In quel momento le Iad in Italia sono meno di 15, le titolari sono tutte donne, che a un certo punto si conoscono e decidono di fare rete: diventano un gruppo (da cui poi nascerà anche un’associazione), si sentono spesso, si sostengono nei momenti più duri. Che, soprattutto quando l’attività è appena cominciata, si fanno sentire e anche parecchio. «La cosa più difficile è essere da sola. Può sembrare una banalità, ma non è facile non avere una routine di lavoro “classica”. Può essere un bene, ma anche un male.

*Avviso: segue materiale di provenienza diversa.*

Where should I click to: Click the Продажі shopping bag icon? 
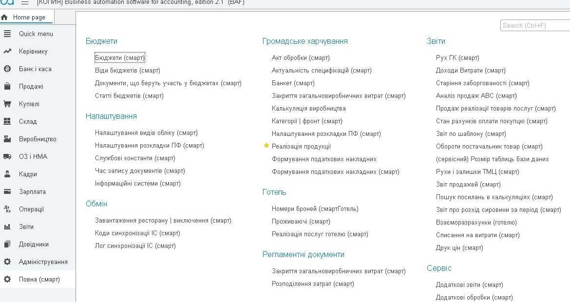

Capitava che io mi ritrovassi i primi tempi a fissare le piastrelle della cucina e pensare “E adesso? Qualcuno chiamerà?”».
E alla fine la prima, vera, chiamata, dopo vari ordini non confermati, è arrivata. «Una torta a tema Masha e Orso. Me la chiese un uomo e di solito gli uomini non chiamano mai. Mi suonò talmente strano, che pensavo che in realtà fosse un controllo per verificare se fossi o meno in regola. Ero doppiamente terrorizzata (ride, ndr)! In realtà era un ordine normalissimo».

Così “Tortami a casa” comincia ufficialmente la sua produzione di dolci, l’attività procede, sempre tra le mura domestiche, sempre senza un luogo fisico in cui incontrare i clienti. L’incontro con Veronica Benini, in arte “Spora”, fa però capire a Jennifer che lei una vetrina per la sua attività in realtà ce l’ha già: i social network. «Ho conosciuto la Spora a uno dei suoi corsi e lei ha insistito molto affinché fossi più presente sul web, con la mia storia e con tutto quello che avevo imparato su come si mette in piedi un’impresa alimentare domestica. Diciamo pure che mi fece un cazziatone per come mi ero posta fino a quel momento: con un logo nero e orrendo – proprio io che non ho nulla di nero, manco nell’armadio! – (ride,ndr)».

A quel punto l’attività “esplode”, gli ordini si moltiplicano, la mole di lavoro rende necessaria una lista d’attesa di quasi due mesi. «Questo succedeva prima del covid. Quando c’è stato il primo caso, a Codogno, ho scelto di fermarmi subito. Ai tempi sembrava che tutto dovesse durare un mese, ma ho avuto subito la sensazione di non dover andare avanti. Ho chiamato tutti i clienti che avevano ordini da di fine febbraio a inizio aprile e ho detto “io se fossi in voi la festa la annullerei”. Anche a mio discapito, ma le ho annullate tutte. Loro sono stati comprensivi e carini, e mi sono fermata. Ho fatto rinunce anche dolorose, in un momento in cui non c’era la percezione reale dell’emergenza. Ma non era proprio il caso di fare la feste».

Poco prima del lockdown un’idea ha cominciato a ronzare nella testa di Jennifer: dare vita finalmente a un negozio aperto al pubblico: «L’anno scorso ho cominciato a guardarmi intorno, anche se la pandemia ha un po’ rallentato. Però l’idea c’è. Uno step in più in un cammino che ha dovuto fare i conti con tante insicurezze, ma che sicuramente non ha lasciato rimpianti: «Forse da un paio d’anni sto iniziando a credere che, sotto sotto, non mi sono sbagliata, però non sono ancora convinta al 100% - dice Jennifer con la solita autoironia - Ma non mi sono mai pentita. Anche se all’inizio avevo paura di non essere in grado, poi mi sono resa conto strada facendo che si può fare, che potevo farlo, che posso farlo. Non tornerei mai indietro».